*Work instructions*
Transcribe the records in full, keeping every word exactly as given.

*Working data*
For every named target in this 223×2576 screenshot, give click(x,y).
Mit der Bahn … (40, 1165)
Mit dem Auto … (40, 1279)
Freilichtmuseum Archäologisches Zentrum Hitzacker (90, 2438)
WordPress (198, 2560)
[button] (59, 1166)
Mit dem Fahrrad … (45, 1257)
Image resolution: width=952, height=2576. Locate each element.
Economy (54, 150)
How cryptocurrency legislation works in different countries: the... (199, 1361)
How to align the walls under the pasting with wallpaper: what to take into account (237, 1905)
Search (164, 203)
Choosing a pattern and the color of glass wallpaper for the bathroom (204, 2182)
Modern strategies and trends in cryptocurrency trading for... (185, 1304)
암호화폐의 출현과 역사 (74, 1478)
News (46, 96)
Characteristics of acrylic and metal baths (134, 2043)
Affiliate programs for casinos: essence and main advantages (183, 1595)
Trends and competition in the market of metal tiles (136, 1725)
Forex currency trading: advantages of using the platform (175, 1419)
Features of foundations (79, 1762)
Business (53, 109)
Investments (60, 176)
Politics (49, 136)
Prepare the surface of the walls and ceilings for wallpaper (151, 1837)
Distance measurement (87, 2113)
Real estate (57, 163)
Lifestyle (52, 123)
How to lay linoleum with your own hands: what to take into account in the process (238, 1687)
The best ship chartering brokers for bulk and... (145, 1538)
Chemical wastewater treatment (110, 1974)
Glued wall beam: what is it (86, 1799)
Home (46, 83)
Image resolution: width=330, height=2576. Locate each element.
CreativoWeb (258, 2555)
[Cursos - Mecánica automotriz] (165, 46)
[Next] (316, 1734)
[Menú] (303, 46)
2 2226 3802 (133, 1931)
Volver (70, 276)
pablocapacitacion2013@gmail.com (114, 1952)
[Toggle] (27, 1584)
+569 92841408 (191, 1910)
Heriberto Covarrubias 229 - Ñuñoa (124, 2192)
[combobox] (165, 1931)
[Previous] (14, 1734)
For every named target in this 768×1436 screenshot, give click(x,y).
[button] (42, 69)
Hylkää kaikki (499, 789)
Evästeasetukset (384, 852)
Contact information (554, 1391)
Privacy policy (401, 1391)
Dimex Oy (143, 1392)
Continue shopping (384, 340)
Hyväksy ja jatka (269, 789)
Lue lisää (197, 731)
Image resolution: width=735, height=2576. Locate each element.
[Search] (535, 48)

*Written reply*
For every named target in this 223×2576 screenshot, give click(x,y).
Mit der Bahn … (40, 1165)
Mit dem Auto … (40, 1279)
Freilichtmuseum Archäologisches Zentrum Hitzacker (90, 2438)
WordPress (198, 2560)
[button] (59, 1166)
Mit dem Fahrrad … (45, 1257)
Image resolution: width=952, height=2576. Locate each element.
Economy (54, 150)
How cryptocurrency legislation works in different countries: the... (199, 1361)
How to align the walls under the pasting with wallpaper: what to take into account (237, 1905)
Search (164, 203)
Choosing a pattern and the color of glass wallpaper for the bathroom (204, 2182)
Modern strategies and trends in cryptocurrency trading for... (185, 1304)
암호화폐의 출현과 역사 (74, 1478)
News (46, 96)
Characteristics of acrylic and metal baths (134, 2043)
Affiliate programs for casinos: essence and main advantages (183, 1595)
Trends and competition in the market of metal tiles (136, 1725)
Forex currency trading: advantages of using the platform (175, 1419)
Features of foundations (79, 1762)
Business (53, 109)
Investments (60, 176)
Politics (49, 136)
Prepare the surface of the walls and ceilings for wallpaper (151, 1837)
Distance measurement (87, 2113)
Real estate (57, 163)
Lifestyle (52, 123)
How to lay linoleum with your own hands: what to take into account in the process (238, 1687)
The best ship chartering brokers for bulk and... (145, 1538)
Chemical wastewater treatment (110, 1974)
Glued wall beam: what is it (86, 1799)
Home (46, 83)
Image resolution: width=330, height=2576. Locate each element.
CreativoWeb (258, 2555)
[Cursos - Mecánica automotriz] (165, 46)
[Next] (316, 1734)
[Menú] (303, 46)
2 2226 3802 (133, 1931)
Volver (70, 276)
pablocapacitacion2013@gmail.com (114, 1952)
[Toggle] (27, 1584)
+569 92841408 (191, 1910)
Heriberto Covarrubias 229 - Ñuñoa (124, 2192)
[combobox] (165, 1931)
[Previous] (14, 1734)
For every named target in this 768×1436 screenshot, give click(x,y).
[button] (42, 69)
Hylkää kaikki (499, 789)
Evästeasetukset (384, 852)
Contact information (554, 1391)
Privacy policy (401, 1391)
Dimex Oy (143, 1392)
Continue shopping (384, 340)
Hyväksy ja jatka (269, 789)
Lue lisää (197, 731)
Image resolution: width=735, height=2576. Locate each element.
[Search] (535, 48)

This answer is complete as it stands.